[Pixel coordinate grounding data]
•••

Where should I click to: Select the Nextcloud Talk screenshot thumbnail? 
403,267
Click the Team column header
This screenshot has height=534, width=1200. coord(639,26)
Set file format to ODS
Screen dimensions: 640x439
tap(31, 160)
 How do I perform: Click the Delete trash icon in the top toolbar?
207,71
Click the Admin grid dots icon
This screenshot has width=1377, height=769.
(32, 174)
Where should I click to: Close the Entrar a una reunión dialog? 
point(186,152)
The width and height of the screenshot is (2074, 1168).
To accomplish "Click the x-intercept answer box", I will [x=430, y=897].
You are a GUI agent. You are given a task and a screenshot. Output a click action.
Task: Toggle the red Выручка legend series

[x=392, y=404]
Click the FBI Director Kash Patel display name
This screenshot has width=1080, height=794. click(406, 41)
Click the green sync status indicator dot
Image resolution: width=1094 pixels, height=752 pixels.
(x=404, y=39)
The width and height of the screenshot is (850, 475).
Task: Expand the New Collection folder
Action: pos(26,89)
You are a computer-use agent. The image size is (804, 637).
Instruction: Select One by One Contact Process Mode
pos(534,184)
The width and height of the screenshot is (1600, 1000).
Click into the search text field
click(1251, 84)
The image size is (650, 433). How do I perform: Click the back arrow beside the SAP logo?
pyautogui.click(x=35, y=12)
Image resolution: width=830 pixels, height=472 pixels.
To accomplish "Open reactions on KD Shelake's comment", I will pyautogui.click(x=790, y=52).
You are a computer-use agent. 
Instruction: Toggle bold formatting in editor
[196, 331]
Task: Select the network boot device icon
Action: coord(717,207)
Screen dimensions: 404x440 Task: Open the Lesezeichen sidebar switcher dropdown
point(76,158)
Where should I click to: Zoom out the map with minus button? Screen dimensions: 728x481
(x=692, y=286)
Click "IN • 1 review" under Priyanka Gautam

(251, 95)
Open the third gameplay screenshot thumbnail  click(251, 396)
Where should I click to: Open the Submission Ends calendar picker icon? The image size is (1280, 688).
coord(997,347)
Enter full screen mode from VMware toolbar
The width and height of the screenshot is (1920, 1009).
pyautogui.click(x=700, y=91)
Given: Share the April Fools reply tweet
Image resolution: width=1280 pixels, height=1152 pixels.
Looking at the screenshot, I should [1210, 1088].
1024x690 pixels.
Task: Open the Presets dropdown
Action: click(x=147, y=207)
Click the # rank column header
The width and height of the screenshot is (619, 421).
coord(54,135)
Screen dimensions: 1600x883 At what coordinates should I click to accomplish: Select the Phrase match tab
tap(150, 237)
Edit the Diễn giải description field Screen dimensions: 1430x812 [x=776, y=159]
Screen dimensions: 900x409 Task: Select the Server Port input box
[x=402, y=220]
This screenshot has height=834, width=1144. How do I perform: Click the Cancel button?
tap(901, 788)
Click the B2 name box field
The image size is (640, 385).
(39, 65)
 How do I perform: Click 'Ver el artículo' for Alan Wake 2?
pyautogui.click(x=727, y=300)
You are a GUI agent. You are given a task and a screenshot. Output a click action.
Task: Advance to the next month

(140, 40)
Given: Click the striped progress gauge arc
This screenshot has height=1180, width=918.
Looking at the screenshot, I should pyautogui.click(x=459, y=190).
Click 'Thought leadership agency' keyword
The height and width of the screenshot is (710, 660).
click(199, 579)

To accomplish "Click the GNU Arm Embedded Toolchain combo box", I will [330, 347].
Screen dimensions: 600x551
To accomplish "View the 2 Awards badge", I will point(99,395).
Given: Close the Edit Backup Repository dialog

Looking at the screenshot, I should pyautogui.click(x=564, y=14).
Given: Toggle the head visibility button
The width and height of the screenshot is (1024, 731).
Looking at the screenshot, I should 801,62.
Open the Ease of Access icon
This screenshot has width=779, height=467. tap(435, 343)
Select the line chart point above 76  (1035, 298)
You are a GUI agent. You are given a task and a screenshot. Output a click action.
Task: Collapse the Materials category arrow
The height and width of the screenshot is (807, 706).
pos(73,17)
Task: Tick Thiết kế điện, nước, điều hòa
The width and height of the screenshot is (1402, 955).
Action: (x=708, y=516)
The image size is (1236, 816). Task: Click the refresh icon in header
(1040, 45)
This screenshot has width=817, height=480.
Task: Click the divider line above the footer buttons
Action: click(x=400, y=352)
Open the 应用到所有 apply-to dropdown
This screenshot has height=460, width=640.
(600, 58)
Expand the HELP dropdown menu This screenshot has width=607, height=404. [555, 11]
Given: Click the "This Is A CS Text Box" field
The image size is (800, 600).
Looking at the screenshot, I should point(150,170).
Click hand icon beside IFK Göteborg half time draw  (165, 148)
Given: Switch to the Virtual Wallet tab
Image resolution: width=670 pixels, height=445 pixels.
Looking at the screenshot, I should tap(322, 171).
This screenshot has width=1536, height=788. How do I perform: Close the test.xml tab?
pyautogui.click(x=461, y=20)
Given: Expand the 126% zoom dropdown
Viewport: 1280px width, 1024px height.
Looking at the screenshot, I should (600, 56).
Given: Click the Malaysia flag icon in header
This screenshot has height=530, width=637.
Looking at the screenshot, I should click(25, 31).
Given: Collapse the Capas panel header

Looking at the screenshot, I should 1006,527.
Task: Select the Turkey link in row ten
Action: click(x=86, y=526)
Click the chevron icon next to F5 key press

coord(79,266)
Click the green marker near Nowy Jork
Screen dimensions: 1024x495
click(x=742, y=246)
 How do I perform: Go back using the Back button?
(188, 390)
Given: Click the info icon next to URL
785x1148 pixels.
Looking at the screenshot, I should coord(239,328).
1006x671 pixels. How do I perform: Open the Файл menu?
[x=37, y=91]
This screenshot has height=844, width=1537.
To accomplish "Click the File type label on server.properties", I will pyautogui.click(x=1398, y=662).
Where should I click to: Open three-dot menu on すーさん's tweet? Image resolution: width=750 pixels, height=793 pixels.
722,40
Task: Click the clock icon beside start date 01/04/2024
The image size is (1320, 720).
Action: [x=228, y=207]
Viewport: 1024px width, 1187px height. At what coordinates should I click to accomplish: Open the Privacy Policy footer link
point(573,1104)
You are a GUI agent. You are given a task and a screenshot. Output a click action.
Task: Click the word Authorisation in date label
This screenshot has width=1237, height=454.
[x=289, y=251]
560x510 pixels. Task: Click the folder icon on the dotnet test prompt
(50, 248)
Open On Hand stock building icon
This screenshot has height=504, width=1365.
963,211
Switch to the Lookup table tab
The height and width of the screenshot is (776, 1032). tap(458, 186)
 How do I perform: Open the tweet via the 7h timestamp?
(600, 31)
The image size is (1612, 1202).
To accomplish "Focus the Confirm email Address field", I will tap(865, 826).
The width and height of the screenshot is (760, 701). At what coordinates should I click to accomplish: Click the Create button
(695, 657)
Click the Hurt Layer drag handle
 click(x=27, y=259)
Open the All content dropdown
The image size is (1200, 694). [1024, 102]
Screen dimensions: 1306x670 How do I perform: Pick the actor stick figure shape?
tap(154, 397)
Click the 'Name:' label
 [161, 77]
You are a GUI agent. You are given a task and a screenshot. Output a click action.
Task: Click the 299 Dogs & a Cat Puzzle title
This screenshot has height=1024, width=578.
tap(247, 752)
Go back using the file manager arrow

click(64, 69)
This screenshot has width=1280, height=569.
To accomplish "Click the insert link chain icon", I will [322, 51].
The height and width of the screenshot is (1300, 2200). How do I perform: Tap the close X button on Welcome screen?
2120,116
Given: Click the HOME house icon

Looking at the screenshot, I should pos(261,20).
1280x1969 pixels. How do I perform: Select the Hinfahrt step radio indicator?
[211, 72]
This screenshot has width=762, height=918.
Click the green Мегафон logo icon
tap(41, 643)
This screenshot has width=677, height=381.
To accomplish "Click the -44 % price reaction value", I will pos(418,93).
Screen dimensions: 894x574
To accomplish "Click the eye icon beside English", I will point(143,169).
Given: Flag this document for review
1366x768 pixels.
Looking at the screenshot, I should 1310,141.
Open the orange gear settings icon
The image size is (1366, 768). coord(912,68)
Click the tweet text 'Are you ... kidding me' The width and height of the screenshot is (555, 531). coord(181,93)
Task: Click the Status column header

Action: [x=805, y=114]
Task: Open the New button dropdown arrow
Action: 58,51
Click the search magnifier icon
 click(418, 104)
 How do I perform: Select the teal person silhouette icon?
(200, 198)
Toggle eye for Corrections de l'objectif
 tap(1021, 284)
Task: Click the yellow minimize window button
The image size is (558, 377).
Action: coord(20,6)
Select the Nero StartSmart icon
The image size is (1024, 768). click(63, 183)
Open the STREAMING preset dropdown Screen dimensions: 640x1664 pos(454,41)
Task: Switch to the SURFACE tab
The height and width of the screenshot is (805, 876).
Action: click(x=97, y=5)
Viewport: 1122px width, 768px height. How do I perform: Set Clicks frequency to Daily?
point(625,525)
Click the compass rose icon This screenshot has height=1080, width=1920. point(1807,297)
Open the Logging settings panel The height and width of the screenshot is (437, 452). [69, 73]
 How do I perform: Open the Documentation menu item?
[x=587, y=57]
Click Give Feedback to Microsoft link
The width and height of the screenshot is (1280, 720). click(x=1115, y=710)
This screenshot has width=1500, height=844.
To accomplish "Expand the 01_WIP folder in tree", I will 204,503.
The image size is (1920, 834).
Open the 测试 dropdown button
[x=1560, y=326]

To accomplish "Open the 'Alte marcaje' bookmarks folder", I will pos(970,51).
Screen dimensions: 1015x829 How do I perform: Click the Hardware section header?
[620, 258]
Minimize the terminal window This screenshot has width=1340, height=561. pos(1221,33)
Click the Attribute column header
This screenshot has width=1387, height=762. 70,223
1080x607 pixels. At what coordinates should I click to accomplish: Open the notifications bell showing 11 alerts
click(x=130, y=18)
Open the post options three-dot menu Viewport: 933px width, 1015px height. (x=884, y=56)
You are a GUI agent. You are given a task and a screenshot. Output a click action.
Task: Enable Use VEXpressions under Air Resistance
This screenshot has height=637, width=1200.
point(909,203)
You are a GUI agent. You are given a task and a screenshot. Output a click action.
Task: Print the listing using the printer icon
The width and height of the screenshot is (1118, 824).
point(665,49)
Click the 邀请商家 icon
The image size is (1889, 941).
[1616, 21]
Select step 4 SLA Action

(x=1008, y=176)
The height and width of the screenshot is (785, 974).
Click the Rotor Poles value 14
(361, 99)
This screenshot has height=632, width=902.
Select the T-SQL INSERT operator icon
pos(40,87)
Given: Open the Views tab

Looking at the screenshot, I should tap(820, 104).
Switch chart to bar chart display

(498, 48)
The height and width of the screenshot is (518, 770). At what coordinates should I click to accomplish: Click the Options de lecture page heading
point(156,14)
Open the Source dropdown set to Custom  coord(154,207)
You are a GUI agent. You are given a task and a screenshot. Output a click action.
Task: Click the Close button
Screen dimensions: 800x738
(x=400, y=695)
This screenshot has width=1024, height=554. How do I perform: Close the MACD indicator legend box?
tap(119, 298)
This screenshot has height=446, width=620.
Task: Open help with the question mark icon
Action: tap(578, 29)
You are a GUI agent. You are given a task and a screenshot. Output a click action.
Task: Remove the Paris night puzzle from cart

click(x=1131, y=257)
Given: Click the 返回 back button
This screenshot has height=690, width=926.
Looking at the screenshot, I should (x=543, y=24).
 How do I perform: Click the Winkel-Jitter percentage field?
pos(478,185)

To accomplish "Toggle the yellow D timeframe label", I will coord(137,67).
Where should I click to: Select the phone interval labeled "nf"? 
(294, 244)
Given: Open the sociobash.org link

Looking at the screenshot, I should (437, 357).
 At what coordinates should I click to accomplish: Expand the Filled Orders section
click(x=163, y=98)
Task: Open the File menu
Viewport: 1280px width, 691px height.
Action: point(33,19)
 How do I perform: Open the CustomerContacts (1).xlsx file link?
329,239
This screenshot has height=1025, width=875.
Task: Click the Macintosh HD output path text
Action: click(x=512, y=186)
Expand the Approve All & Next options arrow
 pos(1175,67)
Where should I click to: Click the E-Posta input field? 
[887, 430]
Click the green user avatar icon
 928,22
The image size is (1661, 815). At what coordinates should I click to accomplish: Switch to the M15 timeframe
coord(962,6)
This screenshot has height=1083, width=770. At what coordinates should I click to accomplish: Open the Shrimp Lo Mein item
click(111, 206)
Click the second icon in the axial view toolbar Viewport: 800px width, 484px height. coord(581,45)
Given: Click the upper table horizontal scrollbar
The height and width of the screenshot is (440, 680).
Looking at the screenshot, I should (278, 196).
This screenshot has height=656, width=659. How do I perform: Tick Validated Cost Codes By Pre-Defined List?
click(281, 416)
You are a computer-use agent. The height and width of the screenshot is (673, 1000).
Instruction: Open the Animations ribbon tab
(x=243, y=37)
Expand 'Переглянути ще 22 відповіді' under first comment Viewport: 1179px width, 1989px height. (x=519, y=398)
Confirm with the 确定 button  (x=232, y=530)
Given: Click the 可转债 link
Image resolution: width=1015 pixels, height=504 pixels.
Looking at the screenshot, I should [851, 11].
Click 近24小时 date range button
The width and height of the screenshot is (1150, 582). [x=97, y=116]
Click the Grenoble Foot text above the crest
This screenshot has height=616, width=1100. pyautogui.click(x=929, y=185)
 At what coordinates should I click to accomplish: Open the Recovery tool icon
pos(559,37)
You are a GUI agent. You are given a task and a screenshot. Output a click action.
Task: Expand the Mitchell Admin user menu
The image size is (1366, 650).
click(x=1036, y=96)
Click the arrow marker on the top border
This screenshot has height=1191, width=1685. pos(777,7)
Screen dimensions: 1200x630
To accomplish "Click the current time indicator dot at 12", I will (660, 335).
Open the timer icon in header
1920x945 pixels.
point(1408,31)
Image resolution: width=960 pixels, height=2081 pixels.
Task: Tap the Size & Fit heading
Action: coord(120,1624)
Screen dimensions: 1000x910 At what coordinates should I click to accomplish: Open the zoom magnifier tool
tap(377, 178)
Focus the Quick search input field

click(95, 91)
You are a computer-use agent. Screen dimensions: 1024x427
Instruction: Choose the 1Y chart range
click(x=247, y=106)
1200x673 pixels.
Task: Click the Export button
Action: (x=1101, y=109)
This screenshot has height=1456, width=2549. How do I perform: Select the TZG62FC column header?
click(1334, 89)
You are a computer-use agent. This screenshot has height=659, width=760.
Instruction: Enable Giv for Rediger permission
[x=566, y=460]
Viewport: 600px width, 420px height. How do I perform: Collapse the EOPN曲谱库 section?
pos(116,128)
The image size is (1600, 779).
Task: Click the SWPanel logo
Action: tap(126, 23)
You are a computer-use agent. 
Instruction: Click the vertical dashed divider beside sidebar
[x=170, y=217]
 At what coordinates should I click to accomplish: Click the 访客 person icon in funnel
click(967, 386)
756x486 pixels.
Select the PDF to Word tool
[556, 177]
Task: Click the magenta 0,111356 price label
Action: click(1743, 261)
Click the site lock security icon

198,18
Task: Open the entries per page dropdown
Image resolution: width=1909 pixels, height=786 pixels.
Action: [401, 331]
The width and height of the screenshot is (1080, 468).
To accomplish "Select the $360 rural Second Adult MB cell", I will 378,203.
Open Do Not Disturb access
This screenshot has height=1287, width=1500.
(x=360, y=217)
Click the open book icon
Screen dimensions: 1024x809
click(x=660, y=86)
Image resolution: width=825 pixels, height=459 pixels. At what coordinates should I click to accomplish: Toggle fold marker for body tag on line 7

•••

• **THE PROBLEM**: Your task is to reproduce exactly the lines that begin at the line containing "Instruction: Choose the 1Y chart range" and end at the final line of the data above.

• **OUTPUT**:
Instruction: Choose the 1Y chart range
click(x=247, y=106)
1200x673 pixels.
Task: Click the Export button
Action: (x=1101, y=109)
This screenshot has height=1456, width=2549. How do I perform: Select the TZG62FC column header?
click(1334, 89)
You are a computer-use agent. This screenshot has height=659, width=760.
Instruction: Enable Giv for Rediger permission
[x=566, y=460]
Viewport: 600px width, 420px height. How do I perform: Collapse the EOPN曲谱库 section?
pos(116,128)
The image size is (1600, 779).
Task: Click the SWPanel logo
Action: tap(126, 23)
You are a computer-use agent. 
Instruction: Click the vertical dashed divider beside sidebar
[x=170, y=217]
 At what coordinates should I click to accomplish: Click the 访客 person icon in funnel
click(967, 386)
756x486 pixels.
Select the PDF to Word tool
[556, 177]
Task: Click the magenta 0,111356 price label
Action: click(1743, 261)
Click the site lock security icon

198,18
Task: Open the entries per page dropdown
Image resolution: width=1909 pixels, height=786 pixels.
Action: [401, 331]
The width and height of the screenshot is (1080, 468).
To accomplish "Select the $360 rural Second Adult MB cell", I will 378,203.
Open Do Not Disturb access
This screenshot has height=1287, width=1500.
(x=360, y=217)
Click the open book icon
Screen dimensions: 1024x809
click(x=660, y=86)
Image resolution: width=825 pixels, height=459 pixels. At what coordinates should I click to accomplish: Toggle fold marker for body tag on line 7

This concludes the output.